At John F. Kennedy International Airport, a multi-year effort is reshaping the airport into a world-class global gateway. The first gates at the $9.5 billion Terminal 1 and $4.2 billion Terminal 6 will open this year. Expansions at Terminal 4 and Terminal 8 have added gates, dozens of new concessions, and upgraded passenger amenities. These projects will be complemented by additional roadway improvements and a transformed AirTrain JFK featuring new, state-of-the-art train cars along with world-class stations. Additional improvements include a new restaurant at the central taxi hold lot that opened earlier this month to serve taxi drivers and early enabling work to replace aging infrastructure and accommodate future, demand-driven growth. More than $15 billion of the nearly $19 billion JFK redevelopment is privately financed.
At Newark Liberty International Airport, the stunning, airy, light-filled $2.7 billion Terminal A is in its third year of service and continuing to garner international acclaim, earning recognition from Skytrax as the best new airport terminal in the world in 2024. The Port Authority is advancing its redevelopment of Newark Liberty with construction now underway on a new $3.5 billion AirTrain Newark to improve reliability and capacity, alongside planning for a new world-class Terminal B through a public-private partnership. The airport’s five-star Terminal A is also set for future expansion with additional gates to support long-term growth. In 2026, construction will be completed on a new community access point to the Airport Train Station on Amtrak and NJ TRANSIT’s Northeast Corridor services, transforming airport and mass-transit access for historically underserved areas of Newark and Elizabeth in New Jersey. Additional projects include a third major taxiway to reduce flight delays and a new, simplified roadway network.
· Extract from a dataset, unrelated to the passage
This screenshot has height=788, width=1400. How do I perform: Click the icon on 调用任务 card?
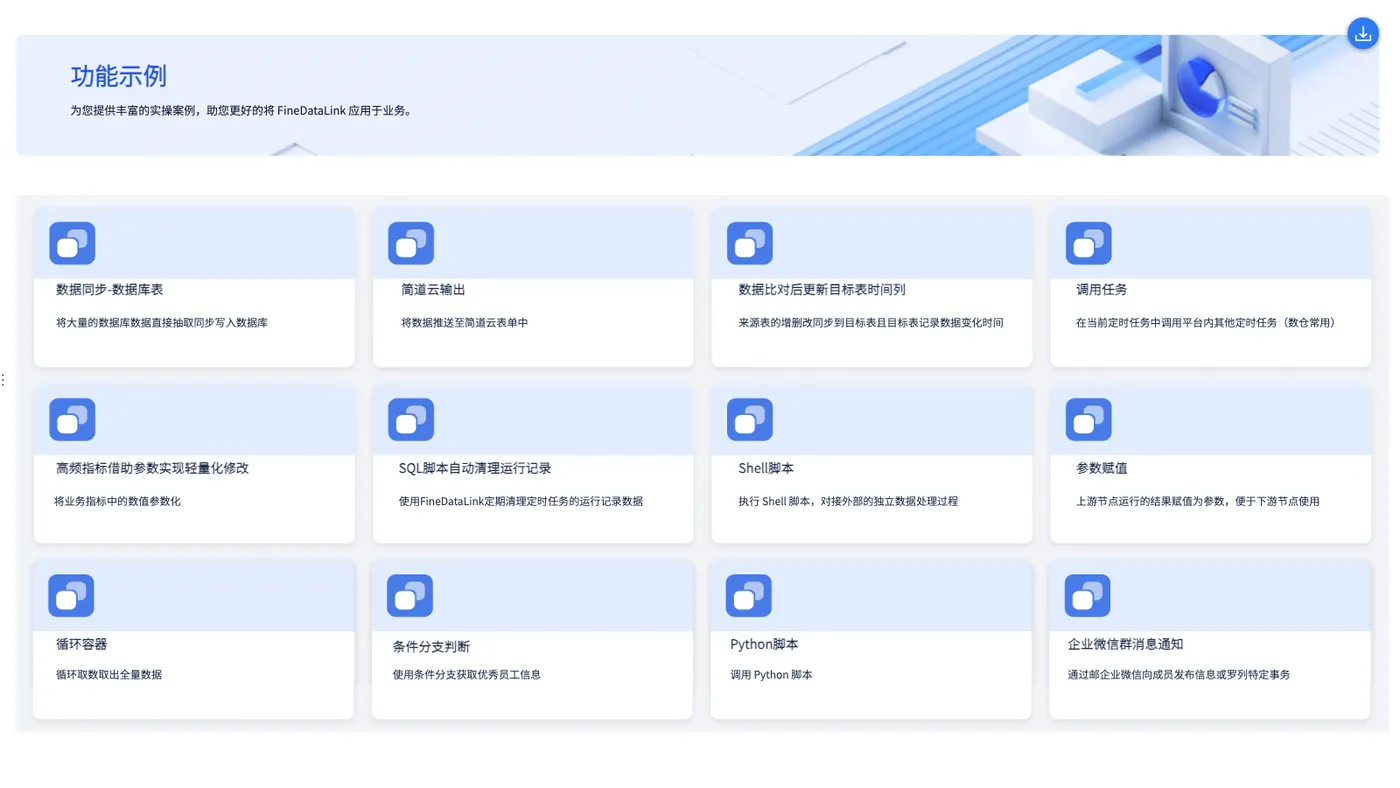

At LaGuardia Airport, a once-in-a-generation rebuild has turned the nation’s worst airport into its best. An $8 billion investment across two innovative public-private partnerships fully replaced the airport’s outdated facilities with the reimagined Terminal B and Terminal C, both of which are now open and have won a series of prestigious international awards. Building on that success, the Port Authority plans to renovate the 1980s-era gate and boarding areas at Terminal A to meet continued passenger growth, while preserving the entire original Marine Air Terminal, including its rotunda and observation decks, in consultation with community leaders and historians. The airport will also see major improvements to ground transportation, including a vastly enhancedfast, free, and frequent LGALink Q70 bus service with a new dedicated bus lane on the Brooklyn-Queens Expressway and a new on-airport bus stop, as well as completion of a new taxi hold lot at Terminal B with restrooms and prayer space for drivers.